Bir zamanlar büyük bir vadi içinde yemyeşil bir köy varmış. Bu köyde oğlundan hiç memnun olmayan çok zengin bir tüccar yaşarmış. Oğlan genç olmasına rağmen bu yaşına kadar hiçbir zeka ya da yaratıcılık belirtisi göstermemiş. Aynı zamanda da o kadar üşengeçmiş ki hiç çalışmazmış. Ancak annesi, oğluna toz konduramaz sürekli onun iyi işler yapacağını ve çok zeki olduğunu söylermiş.
Aradan yıllar geçmiş, çocuk evlenme yaşına gelmiş. Annesi kocasına:
“Bey, şu oğlana bir eş bul, evlendirelim.” demiş. Ancak adam oğlunun tembelliğini bildiğinden hiç yanaşmıyormuş. Annesi ümidini kaybetmemiş ve oğluna gelin aramaya çıkmış. Köyü karış karış gezmiş. Ama bir kişi bile oğlunu istememiş. Çünkü oğlan hiç çalışkan değilmiş.

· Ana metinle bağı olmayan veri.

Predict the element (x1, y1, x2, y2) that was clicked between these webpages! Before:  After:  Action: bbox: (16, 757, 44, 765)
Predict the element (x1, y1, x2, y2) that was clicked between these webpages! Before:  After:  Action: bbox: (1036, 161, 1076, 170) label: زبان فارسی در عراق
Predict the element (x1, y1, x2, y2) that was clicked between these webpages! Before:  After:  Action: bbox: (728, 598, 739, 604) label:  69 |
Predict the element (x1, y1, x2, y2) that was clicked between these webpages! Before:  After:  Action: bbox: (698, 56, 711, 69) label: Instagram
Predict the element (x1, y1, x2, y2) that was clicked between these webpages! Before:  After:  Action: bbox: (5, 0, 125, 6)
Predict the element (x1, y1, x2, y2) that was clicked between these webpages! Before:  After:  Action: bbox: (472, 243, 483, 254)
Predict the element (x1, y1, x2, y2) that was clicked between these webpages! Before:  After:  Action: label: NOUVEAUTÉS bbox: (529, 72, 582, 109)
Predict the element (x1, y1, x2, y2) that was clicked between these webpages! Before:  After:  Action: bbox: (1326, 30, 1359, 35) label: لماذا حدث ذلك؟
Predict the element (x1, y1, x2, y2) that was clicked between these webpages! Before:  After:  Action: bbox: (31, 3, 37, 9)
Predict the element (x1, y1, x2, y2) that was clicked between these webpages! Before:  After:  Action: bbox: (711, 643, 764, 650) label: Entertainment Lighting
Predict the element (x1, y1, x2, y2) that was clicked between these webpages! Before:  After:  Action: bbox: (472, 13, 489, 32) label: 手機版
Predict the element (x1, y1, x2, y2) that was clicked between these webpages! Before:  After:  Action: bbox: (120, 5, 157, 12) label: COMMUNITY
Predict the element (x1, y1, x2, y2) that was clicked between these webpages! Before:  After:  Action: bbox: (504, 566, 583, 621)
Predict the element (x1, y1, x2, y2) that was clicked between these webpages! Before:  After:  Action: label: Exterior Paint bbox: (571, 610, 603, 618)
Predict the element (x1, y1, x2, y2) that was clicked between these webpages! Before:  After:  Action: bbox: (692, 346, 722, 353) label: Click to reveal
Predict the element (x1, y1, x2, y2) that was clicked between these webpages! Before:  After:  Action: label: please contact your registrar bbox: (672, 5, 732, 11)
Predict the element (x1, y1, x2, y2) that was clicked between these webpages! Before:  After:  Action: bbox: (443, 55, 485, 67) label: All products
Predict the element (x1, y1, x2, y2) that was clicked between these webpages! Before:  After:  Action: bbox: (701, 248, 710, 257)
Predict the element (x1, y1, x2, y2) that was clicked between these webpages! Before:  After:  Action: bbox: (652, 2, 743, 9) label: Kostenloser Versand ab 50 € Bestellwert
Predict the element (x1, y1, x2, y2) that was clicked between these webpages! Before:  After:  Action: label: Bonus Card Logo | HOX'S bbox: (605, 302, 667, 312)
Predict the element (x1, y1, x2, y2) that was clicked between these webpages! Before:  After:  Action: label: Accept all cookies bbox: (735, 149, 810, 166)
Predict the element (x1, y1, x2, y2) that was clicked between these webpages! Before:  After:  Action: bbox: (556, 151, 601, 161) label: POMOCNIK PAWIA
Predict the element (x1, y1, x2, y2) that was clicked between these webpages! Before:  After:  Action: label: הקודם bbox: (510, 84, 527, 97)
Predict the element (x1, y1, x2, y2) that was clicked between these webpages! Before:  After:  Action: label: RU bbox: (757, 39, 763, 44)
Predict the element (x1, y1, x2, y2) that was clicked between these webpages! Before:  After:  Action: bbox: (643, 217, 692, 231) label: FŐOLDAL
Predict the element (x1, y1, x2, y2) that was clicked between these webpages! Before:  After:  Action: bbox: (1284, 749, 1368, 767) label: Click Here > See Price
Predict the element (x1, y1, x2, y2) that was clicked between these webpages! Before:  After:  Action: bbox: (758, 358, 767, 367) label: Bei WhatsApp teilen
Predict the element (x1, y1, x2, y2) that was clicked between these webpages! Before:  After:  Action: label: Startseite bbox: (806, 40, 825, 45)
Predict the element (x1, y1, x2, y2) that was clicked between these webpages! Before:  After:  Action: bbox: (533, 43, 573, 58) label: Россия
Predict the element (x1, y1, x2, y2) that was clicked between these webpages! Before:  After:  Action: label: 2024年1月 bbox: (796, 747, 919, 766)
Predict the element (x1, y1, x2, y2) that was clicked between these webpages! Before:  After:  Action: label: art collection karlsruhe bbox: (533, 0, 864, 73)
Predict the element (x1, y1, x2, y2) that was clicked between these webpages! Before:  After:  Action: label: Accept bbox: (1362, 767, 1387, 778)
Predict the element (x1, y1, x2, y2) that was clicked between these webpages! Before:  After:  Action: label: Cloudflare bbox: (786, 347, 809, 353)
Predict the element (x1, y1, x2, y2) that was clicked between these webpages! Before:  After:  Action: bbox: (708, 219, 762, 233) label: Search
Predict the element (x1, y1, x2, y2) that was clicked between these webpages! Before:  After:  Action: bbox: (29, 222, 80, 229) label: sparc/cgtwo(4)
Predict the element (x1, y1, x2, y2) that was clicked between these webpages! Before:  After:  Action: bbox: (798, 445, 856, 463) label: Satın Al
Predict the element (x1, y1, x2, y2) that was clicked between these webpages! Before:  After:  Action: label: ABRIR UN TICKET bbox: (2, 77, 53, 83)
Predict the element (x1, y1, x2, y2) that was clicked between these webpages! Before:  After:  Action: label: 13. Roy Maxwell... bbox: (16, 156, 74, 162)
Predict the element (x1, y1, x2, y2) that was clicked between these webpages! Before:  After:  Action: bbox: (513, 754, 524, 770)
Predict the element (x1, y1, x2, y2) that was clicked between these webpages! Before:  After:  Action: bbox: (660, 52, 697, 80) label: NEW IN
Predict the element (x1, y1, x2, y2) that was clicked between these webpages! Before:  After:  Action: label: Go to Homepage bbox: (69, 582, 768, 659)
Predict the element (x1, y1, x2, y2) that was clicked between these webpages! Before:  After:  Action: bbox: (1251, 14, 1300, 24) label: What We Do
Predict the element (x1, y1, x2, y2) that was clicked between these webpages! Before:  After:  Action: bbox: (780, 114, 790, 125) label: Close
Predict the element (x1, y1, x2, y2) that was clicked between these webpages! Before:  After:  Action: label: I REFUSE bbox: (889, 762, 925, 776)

Annesi pes etmeden gelin ararken kocasına sürekli oğlunun ne kadar zeki ve akıllı olduğundan bahsediyormuş. Bu durum artık tüccarı kızdırmış. Tüccar:
“Bak hanım, sürekli bu oğlanın çok zeki olduğundan bahsiyorsun. Madem bu oğlan bu kadar zeki neden bu zamana kadar hiç bunu göremedik?” demiş. Tüccar bu sefer oğluna dönüp konuşmasına devam etmiş.“İşte zeki olduğunu kanıtlaman için sana bir fırsat! Al bu bir lirayı pazara git. Bu para ile yiyecek bir şey, içecek bir şey, çiğnenecek bir şey, bahçeye ekecek bir şey ve inek için biraz yiyecek al demiş.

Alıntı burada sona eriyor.